God's Not A Side Dish

As I walk the halls of the ICU I can see into each room. Most of the patients are lying in the hospital beds with ventilators, beeping monitors, white gauze wrappings and crumpled non-important linens. In some rooms I catch the eyes of the visitors. Always the same look.

Lost.

Usually the patients in ICU are not coherent. It is the visitor that is alert. And the visitor is suffering.

As I stop at certain rooms and sit for a while, listening to the hurts as a Chaplain, I have the profound opportunity to follow the trail of breadcrumbs into their deepest pain. Almost all of those I talk with in those rooms wish they had made God more important in their lives.

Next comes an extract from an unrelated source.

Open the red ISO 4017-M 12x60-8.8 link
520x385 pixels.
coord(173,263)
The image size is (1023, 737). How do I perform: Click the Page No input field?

It's in those moments where we might lose someone we love that we become introspective. It's in those moments that we realize our life has been full of many things, career, money, possessions, ego . . . and that none of them really satisfy. All of the investments of time and energy truly never fill our spiritual bellies like the depth and sweetness of a relationship with God.

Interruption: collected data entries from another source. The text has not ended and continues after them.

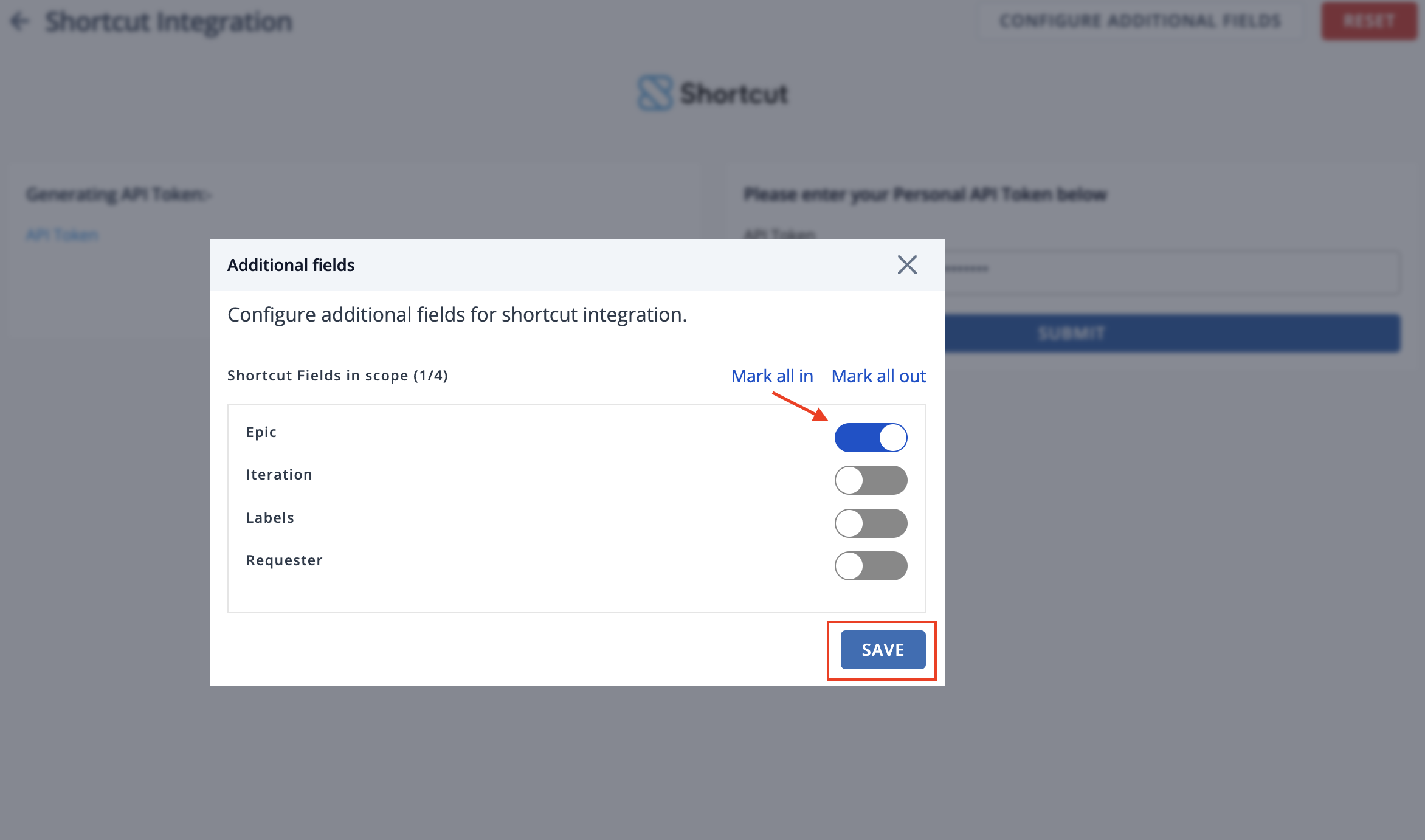Go back using the arrow icon

pyautogui.click(x=19, y=22)
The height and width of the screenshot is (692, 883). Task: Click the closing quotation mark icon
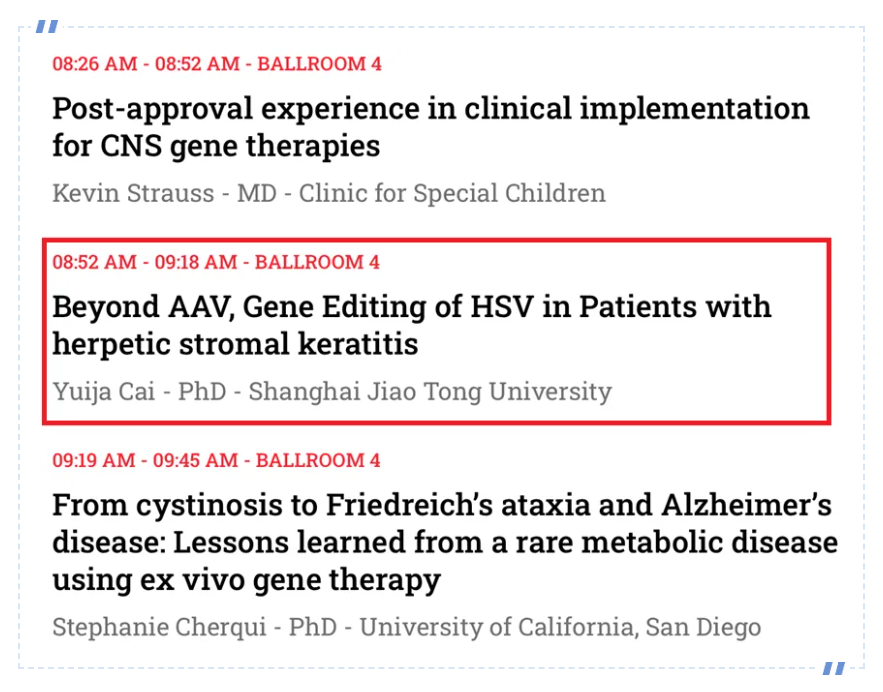point(834,668)

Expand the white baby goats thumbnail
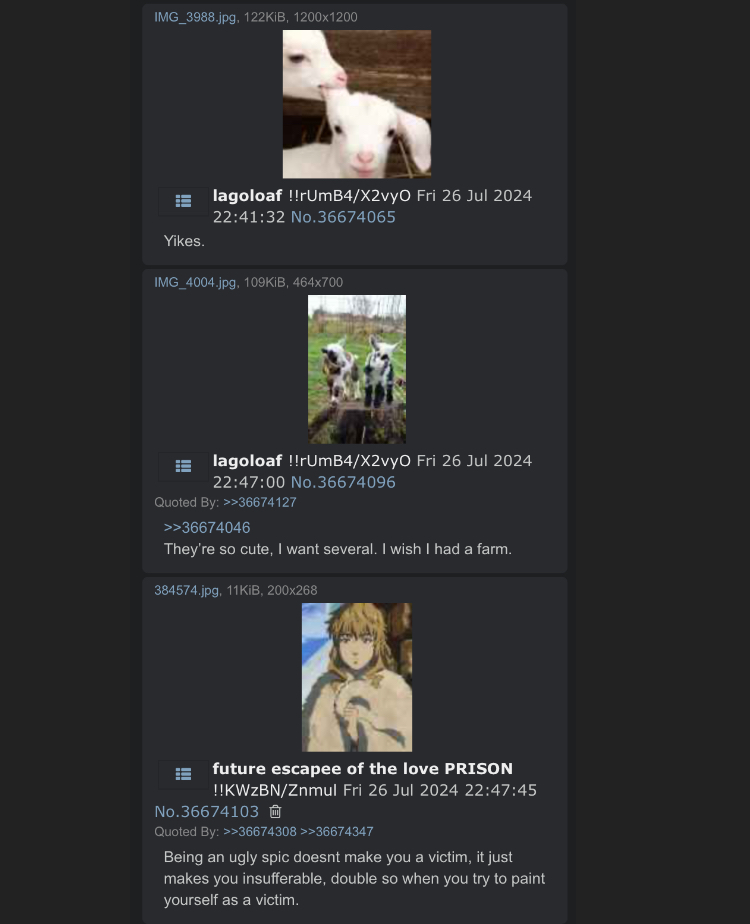[x=357, y=104]
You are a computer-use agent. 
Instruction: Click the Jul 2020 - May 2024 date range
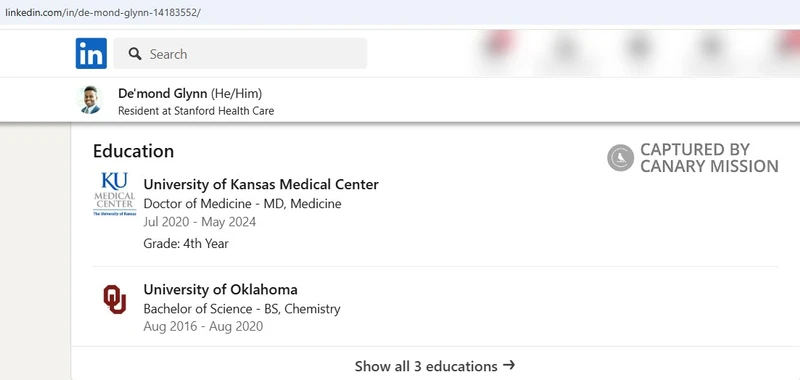tap(199, 222)
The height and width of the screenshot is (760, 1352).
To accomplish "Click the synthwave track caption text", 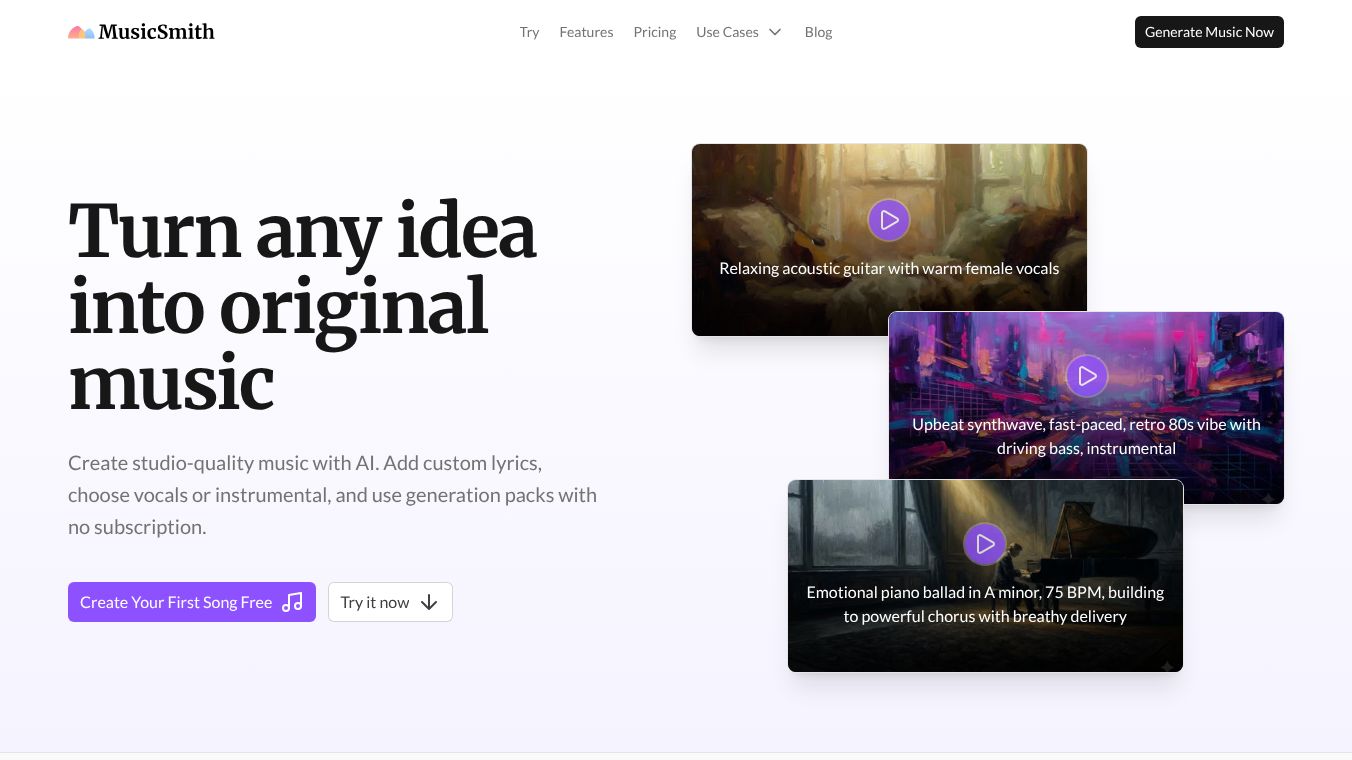I will pyautogui.click(x=1086, y=436).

In those moments people realize that God is not a side dish. He's the main course.

It's easy to get caught up in the day-to-day responsibilities and go weeks without God. We have the time to buy that iPad, see that latest-greatest movie, try out that new restaurant . . . but in the buffet of life, we find ourselves too busy, too full of other things . . . and God time ends up looking like that half a peach with a scoop of cottage cheese.

Friend, I hope you never find yourself in an ICU with ventilators and beeping monitors. I hope you never find yourself sobbing by the side of a bed begging God to help you make sense of a terrible loss.

But if you ever do have those traumatic moments . . . I pray that you've feasted on God daily so that you have the spiritual strength to endure tragedy. I pray that you've gotten to know God's character, trust His power and will for you and your family, and feel His divine hand in your life.

In those moments big and small, I pray that you've made God the main course.

You see, God's not a side dish. He's why you came to the table in the first place.